Understanding Bharat in the Light of Sanatana Dharma

It seems to be a peculiar tendency for unfolding events in Bharat that just when things are on the verge of being lost, somehow, true genius emerges. This applies not only in cricket matches but the Bhagavad Gita also emerged at the most tense moment imaginable – at the brink of the greatest war of the age. It seems we have an uncanny knack for compelling the Divine Itself to arrive and take charge of things at the last moment. Seeing the stories coming in through social media following the Ram Mandir’s pran pratishtha ceremony, of people recalling how their parents or grandparents dreamt of the Ram Mandir, it is worth reflecting on the fact that (for the most part of the population) we would probably be the last generation that would hold this kind of familial emotional value for the temple. One generation on, cultural memories would fade and very few of us would be able to say that we were witness to a parent or grandparent shedding tears for (or rather the lack of) the temple. And so Rama, the just, to protect the Dharma, had to arrive in Ayodhya just in time.
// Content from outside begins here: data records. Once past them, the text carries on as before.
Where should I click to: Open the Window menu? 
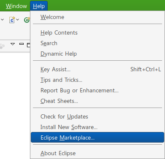pyautogui.click(x=16, y=6)
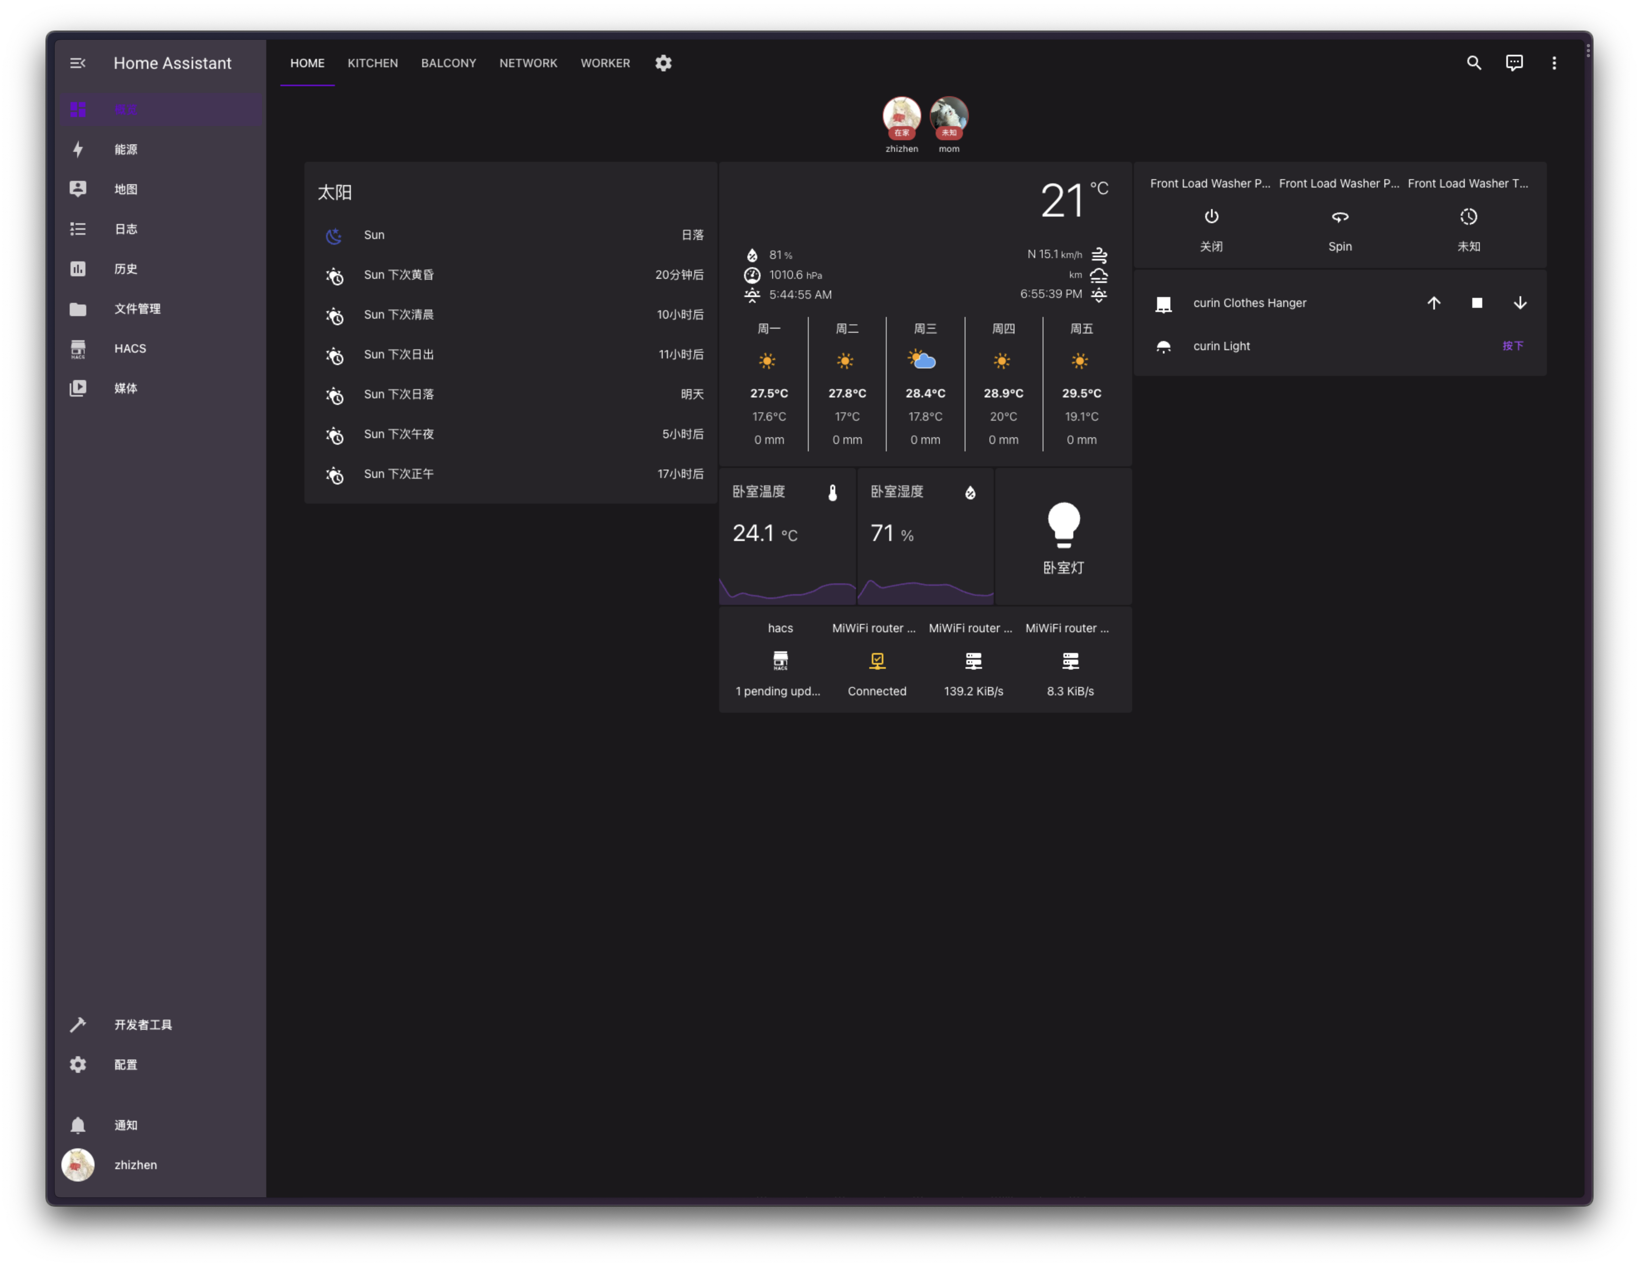Image resolution: width=1639 pixels, height=1267 pixels.
Task: Open the assistant chat icon
Action: (x=1514, y=63)
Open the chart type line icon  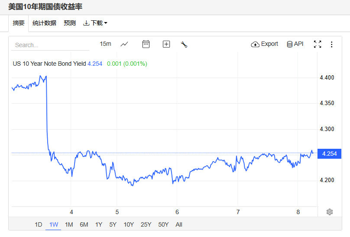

Why relate the unfolding of events in Bharat to spirituality? Because this is the land of Sanatana Dharma – that rises and falls by the Dharma. To navigate our journey to Ram Rajya successfully, we will have to understand what this means and awaken to deeper insights about ourselves and Bharat.

The Workings of Sanatana Dharma

Firstly, Sanatana Dharma, the eternal or universal law, is a living process. It is not understood through books but through inner experience and spiritual insight. There have been innumerable people in Bharat who may have been unlettered, but were great yogis, saints or sages. The import is that we have to strive towards Sanatana Dharma, not blindly follow a book or a person.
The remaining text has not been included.